TEXT EXCERPT:
After decades of research, scientists think they finally know what turns prions – healthy proteins inside our brains – into the infectious, virus-like pathogens that cause ‘mad cow’ disease, and have also been linked to Alzheimer’s and Parkinson’s.
It turns out, copper ions might be part of the problem.
If you haven’t heard of prions before, be prepared to have your mind exploded by how creepy they are.
Although they start out as harmless brain proteins, when prions become misfolded, they turn into contagious pathogens that recruit any other prions they come into contact with, grouping together in clumps that damage other cells and eventually cause the brain itself to break down.
If that’s not bad enough, mutated prions can’t easily be killed by heat or radiation, meaning once they’ve come into contact with something like surgical tools, they can potentially spread to other patients.

ASSIGNED TASK 1:
Answer these from the prion passage:
(a) What might be part of the problem that turns prions infectious?
(b) Which disease is named as being caused by these pathogens?
(c) What two things cannot easily kill mutated prions?
ASSIGNED TASK 2:
Rewrite the paragraph of the prion passage that begins "Although they start out as harmless brain proteins" as a short bulleted list that keeps its main facts.
ASSIGNED TASK 3:
Continue the prion passage after its final sentence.
The entries that come after the prion passage have nothing to do with it.

DATA RECORDS:
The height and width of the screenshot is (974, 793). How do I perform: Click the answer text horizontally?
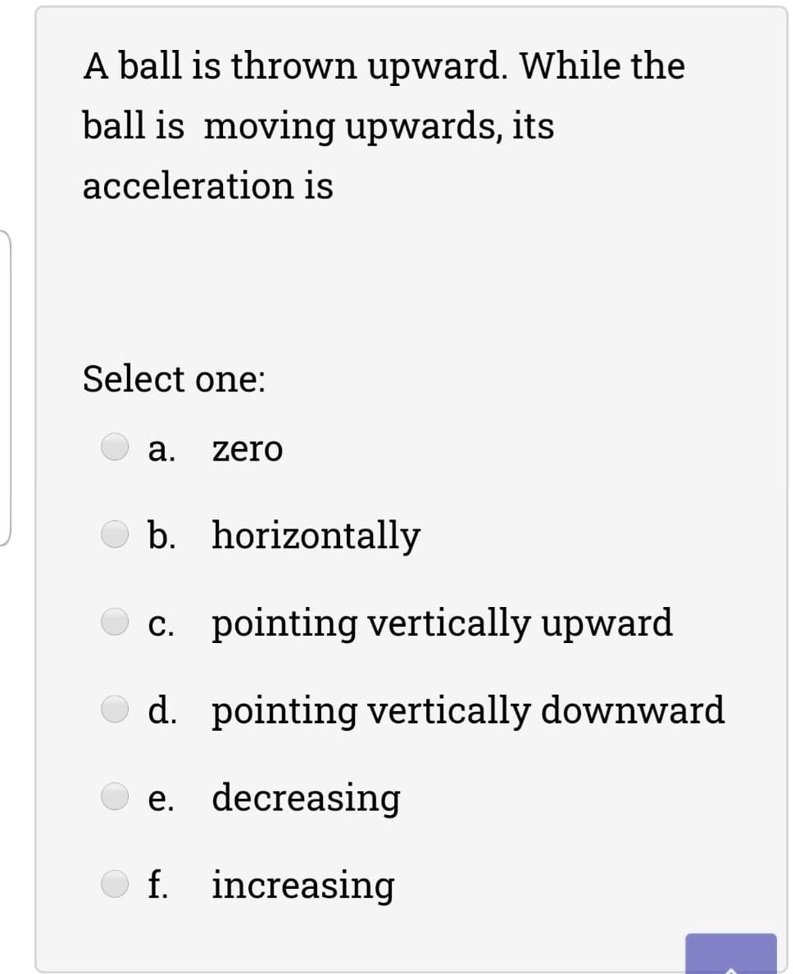tap(317, 536)
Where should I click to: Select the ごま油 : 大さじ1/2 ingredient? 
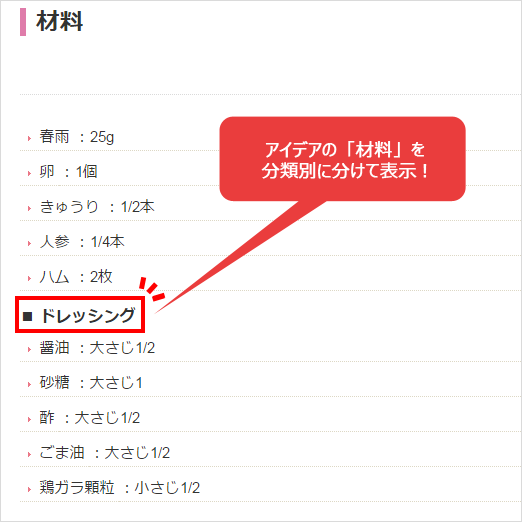(105, 453)
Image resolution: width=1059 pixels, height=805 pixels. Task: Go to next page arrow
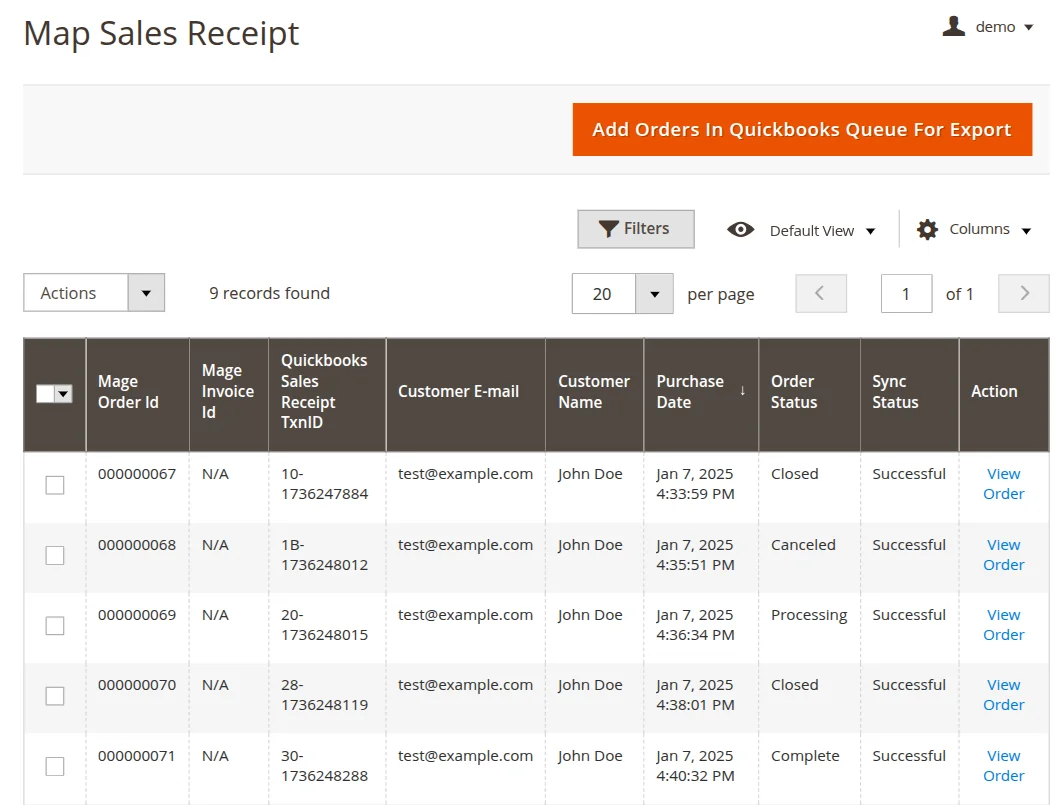(1024, 294)
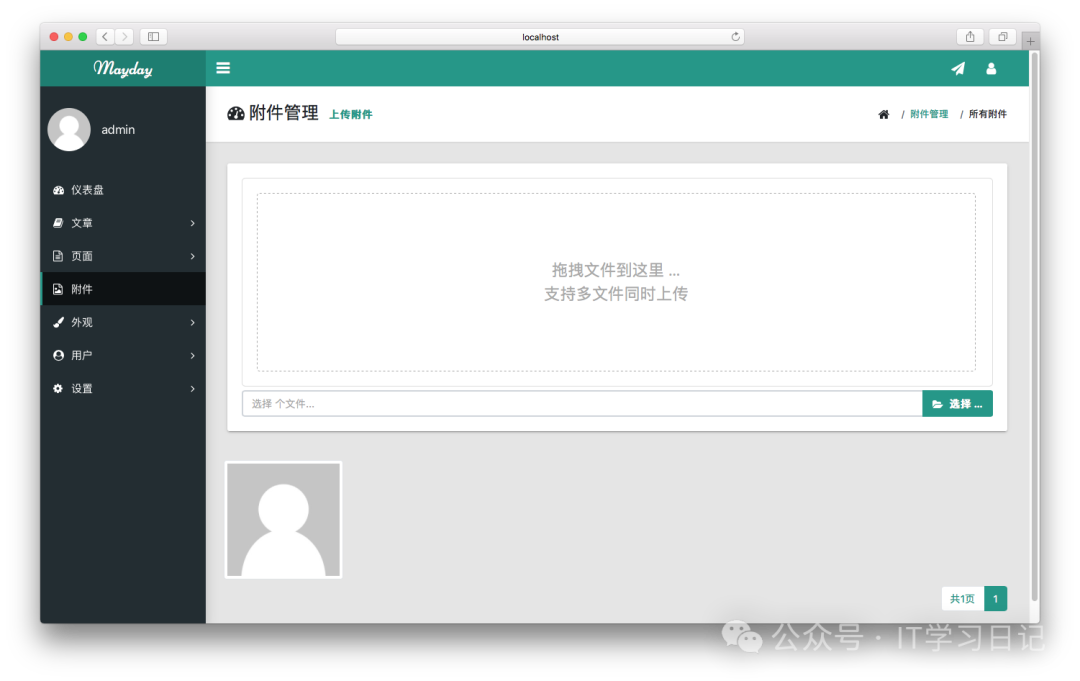The height and width of the screenshot is (681, 1080).
Task: Open 仪表盘 in the sidebar
Action: pyautogui.click(x=87, y=190)
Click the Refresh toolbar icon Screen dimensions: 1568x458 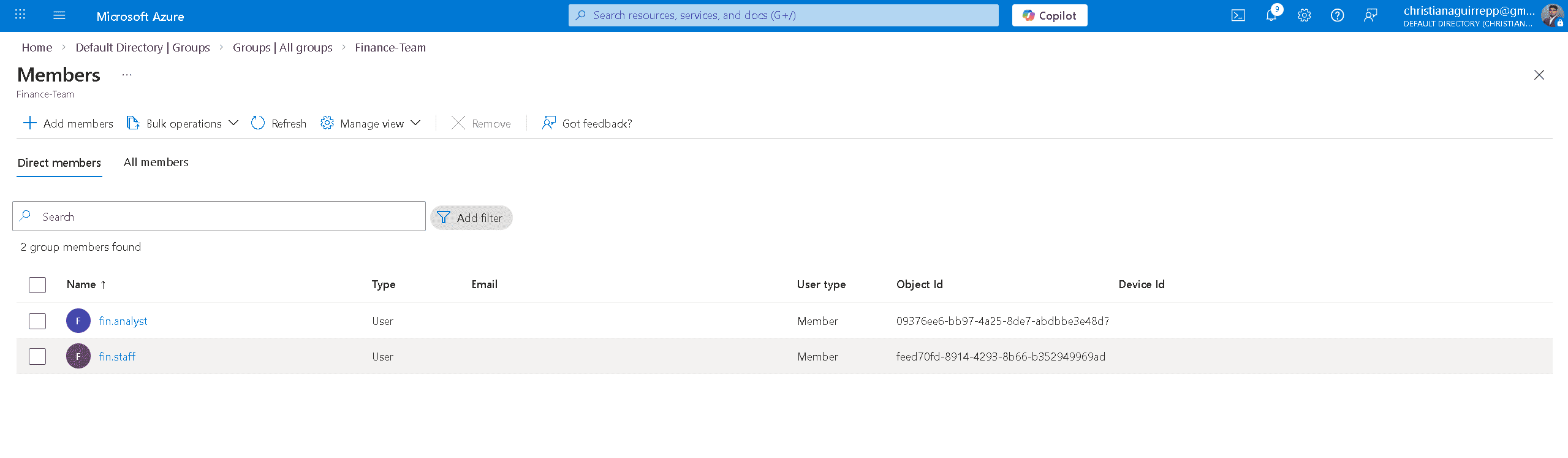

WRITTEN ANSWER 1:
(a) Copper ions.
(b) 'Mad cow' disease.
(c) Heat and radiation.

WRITTEN ANSWER 2:
- Prions start out as harmless brain proteins.
- When misfolded, they become contagious pathogens.
- They recruit other prions they contact and group together in clumps.
- These clumps damage other cells and eventually cause the brain to break down.

WRITTEN ANSWER 3:
Prion-related diseases – collectively known as transmissible spongiform encephalopathies (TSE) – are fatal and untreatable, and since their discovery in the mid-80s, scientists haven’t made much headway when it comes to figuring out how prions turn against us, or how to stop them.
But now researchers from Iowa State University have shown for the first time how, on the molecular level, copper ions cause prions to misfold, and then spread that mutation to other prions.
To be clear, they haven’t linked those copper ions to prion-related diseases just yet – only the misfolding in the first place.
But that’s a huge deal because, technically speaking, proteins shouldn’t be able to infect other proteins – they’re not alive, after all – and scientists have never really been able to explain the behaviour of prions – hence their reputation as the weirdest molecules ever.
The link between prions and copper was first noticed back in 2009, and now the Iowa State team has shown in molecular detail exactly how the two interact.
Using a super-powerful imaging technique, the researchers were able to show that misfolding begins when copper ions bind to the tail of the prion protein – and these copper ions can seed misfolding in nearby prions.
They then found that misfolded prions stick together nearly 900 times more efficiently than healthy ones.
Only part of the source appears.